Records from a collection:
————————
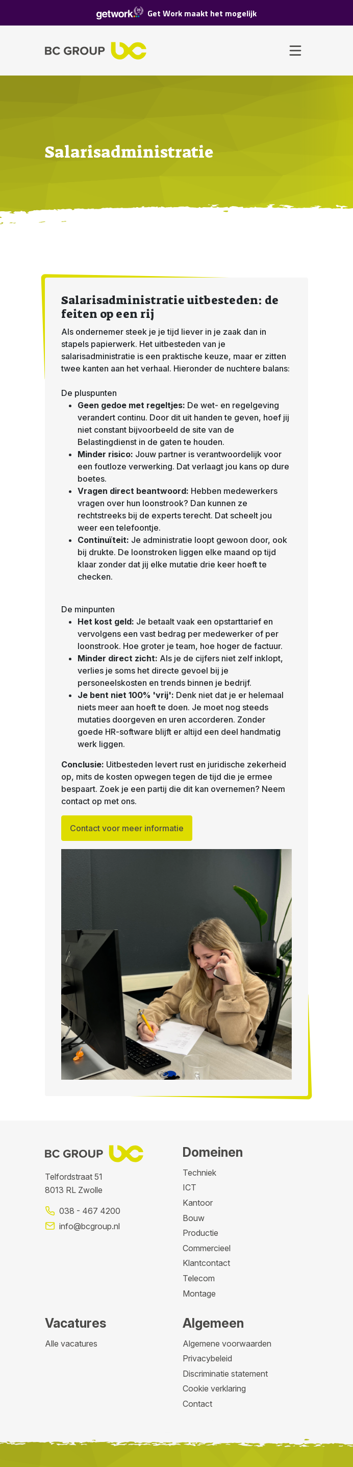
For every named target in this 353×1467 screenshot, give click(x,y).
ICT (189, 1187)
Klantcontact (206, 1263)
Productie (200, 1233)
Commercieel (207, 1248)
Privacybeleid (207, 1358)
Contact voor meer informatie (127, 828)
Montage (199, 1293)
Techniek (199, 1172)
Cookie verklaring (214, 1388)
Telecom (199, 1278)
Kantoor (198, 1203)
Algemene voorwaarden (227, 1343)
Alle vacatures (71, 1343)
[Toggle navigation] (295, 50)
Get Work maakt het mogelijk (176, 13)
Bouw (194, 1218)
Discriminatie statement (225, 1374)
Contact (197, 1404)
————————
TASK TO COMPLETE:
Render the lines of the listing, starting at the line that contains "Privacybeleid (207, 1358)" and ending at the end of the listing, as a JSON list of strings with one string per line and blank lines omitted.

EXERCISE OUTPUT:
[
  "Privacybeleid (207, 1358)",
  "Contact voor meer informatie (127, 828)",
  "Montage (199, 1293)",
  "Techniek (199, 1172)",
  "Cookie verklaring (214, 1388)",
  "Telecom (199, 1278)",
  "Kantoor (198, 1203)",
  "Algemene voorwaarden (227, 1343)",
  "Alle vacatures (71, 1343)",
  "[Toggle navigation] (295, 50)",
  "Get Work maakt het mogelijk (176, 13)",
  "Bouw (194, 1218)",
  "Discriminatie statement (225, 1374)",
  "Contact (197, 1404)"
]